• [Text extract]:
— Begin —

Daniel Fabian. Mr. Fabian will be appointed the Chief Financial Officer of the Company on December 31, 2025. Mr. Fabian joined Sound Point Capital Management in 2025 and currently serves as Global Chief Financial Officer. In this capacity, he serves on the firm’s Management Committee and plays a key role on multiple operations and risk committees. Prior to joining Sound Point, Mr. Fabian spent 14 years at Alcentra, serving in a range of executive roles including President, COO, and CFO. During his tenure, he oversaw the firm’s growth from $10 billion to $45 billion in assets and led all operational functions. Additionally, Mr. Fabian served on Alcentra’s Board of Directors and chaired the Executive Management Committee. Before Alcentra, Mr. Fabian began his career at KPMG in its Financial Services Assurance group, later transitioning to the Real Estate and Debt Advisory team. Mr. Fabian holds a BSc in Digital Business from the University of Nottingham and is a Fellow of the Institute of Chartered Accountants in England and Wales (ICAEW).

— End —

Items from a data source:
— Begin —

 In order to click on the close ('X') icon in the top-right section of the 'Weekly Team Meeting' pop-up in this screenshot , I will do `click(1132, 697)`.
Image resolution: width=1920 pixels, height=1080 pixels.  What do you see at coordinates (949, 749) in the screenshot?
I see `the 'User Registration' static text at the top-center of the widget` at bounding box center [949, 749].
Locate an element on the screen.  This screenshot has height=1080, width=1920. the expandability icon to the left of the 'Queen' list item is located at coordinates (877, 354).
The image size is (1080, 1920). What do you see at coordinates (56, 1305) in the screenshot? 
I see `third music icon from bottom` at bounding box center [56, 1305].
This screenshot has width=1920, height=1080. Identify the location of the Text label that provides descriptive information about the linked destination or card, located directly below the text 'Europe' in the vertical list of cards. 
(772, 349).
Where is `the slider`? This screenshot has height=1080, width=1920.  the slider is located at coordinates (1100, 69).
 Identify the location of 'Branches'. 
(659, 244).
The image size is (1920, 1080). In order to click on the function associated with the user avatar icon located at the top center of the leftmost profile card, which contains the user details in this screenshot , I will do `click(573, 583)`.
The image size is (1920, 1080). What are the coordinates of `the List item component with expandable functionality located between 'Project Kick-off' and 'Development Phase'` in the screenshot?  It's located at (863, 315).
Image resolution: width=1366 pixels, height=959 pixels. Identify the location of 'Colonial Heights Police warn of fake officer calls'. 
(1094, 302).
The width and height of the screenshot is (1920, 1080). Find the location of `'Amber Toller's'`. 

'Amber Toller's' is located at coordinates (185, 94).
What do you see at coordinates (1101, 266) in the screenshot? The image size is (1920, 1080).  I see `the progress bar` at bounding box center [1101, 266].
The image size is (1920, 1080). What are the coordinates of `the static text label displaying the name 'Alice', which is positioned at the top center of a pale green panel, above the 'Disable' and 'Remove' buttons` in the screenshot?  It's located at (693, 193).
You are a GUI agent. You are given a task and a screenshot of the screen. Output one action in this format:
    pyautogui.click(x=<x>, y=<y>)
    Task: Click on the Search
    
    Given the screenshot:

— End —

• [Work to do]:
A. Turn the paragraph of the biography that begins "Daniel Fabian. Mr. Fabian will be appointed" into a short bulleted list that keeps its main facts.
B. In the rows, start at the line containing "Identify the location of 'Branches'." and go through the line containing "What do you see at coordinates (1101, 266)". Reproduce only those lines, swapping "image size" for "frame size" and leaving everything else as it is.
The biography and the rows are unrelated material.

• [Task results]:
A.
- Daniel Fabian will become the Company's Chief Financial Officer on December 31, 2025.
- He joined Sound Point Capital Management in 2025 as Global Chief Financial Officer. He sits on its Management Committee and plays a key role on multiple operations and risk committees.
- He previously spent 14 years at Alcentra, where his roles included President, COO and CFO. He oversaw growth from $10 billion to $45 billion in assets and led all operational functions.
- At Alcentra he also served on the Board of Directors and chaired the Executive Management Committee.
- He began his career at KPMG in Financial Services Assurance and later moved to the Real Estate and Debt Advisory team.
- He holds a BSc in Digital Business from the University of Nottingham and is a Fellow of the ICAEW.

B.
 Identify the location of 'Branches'. 
(659, 244).
The frame size is (1920, 1080). In order to click on the function associated with the user avatar icon located at the top center of the leftmost profile card, which contains the user details in this screenshot , I will do `click(573, 583)`.
The frame size is (1920, 1080). What are the coordinates of `the List item component with expandable functionality located between 'Project Kick-off' and 'Development Phase'` in the screenshot?  It's located at (863, 315).
Image resolution: width=1366 pixels, height=959 pixels. Identify the location of 'Colonial Heights Police warn of fake officer calls'. 
(1094, 302).
The width and height of the screenshot is (1920, 1080). Find the location of `'Amber Toller's'`. 

'Amber Toller's' is located at coordinates (185, 94).
What do you see at coordinates (1101, 266) in the screenshot? The frame size is (1920, 1080).  I see `the progress bar` at bounding box center [1101, 266].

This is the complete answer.